Description of the task: Please gather every line in the entries below that contains the word "options", with capitalization matching.

Available records:
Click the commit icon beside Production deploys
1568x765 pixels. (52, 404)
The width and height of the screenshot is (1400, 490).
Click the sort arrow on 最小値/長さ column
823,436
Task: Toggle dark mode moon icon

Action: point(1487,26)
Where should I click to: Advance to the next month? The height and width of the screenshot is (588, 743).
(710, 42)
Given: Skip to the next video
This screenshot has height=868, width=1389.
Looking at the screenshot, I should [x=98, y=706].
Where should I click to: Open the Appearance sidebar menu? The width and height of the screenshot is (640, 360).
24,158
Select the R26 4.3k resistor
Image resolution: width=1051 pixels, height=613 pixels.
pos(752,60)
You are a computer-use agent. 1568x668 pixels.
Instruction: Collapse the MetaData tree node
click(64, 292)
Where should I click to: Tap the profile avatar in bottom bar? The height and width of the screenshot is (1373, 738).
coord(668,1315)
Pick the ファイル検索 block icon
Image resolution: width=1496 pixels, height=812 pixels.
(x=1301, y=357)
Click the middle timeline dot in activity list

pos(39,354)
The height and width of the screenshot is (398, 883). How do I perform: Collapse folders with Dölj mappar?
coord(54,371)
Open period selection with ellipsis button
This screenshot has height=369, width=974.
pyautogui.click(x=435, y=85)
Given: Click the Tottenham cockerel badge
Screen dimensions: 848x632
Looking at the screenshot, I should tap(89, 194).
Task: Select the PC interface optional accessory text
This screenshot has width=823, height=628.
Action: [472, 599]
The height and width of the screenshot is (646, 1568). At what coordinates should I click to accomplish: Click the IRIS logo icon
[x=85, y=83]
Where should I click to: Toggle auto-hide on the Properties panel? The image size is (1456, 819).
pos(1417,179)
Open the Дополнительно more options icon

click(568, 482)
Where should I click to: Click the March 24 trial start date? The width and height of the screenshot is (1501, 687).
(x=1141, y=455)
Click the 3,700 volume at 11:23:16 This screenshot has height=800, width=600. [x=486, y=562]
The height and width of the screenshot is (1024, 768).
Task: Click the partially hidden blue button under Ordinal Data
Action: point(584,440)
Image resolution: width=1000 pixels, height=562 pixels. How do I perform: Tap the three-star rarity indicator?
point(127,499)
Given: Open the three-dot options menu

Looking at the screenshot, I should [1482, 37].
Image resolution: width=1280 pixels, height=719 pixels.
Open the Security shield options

Response:
Open the Дополнительно more options icon
Given: Open the three-dot options menu
Open the Security shield options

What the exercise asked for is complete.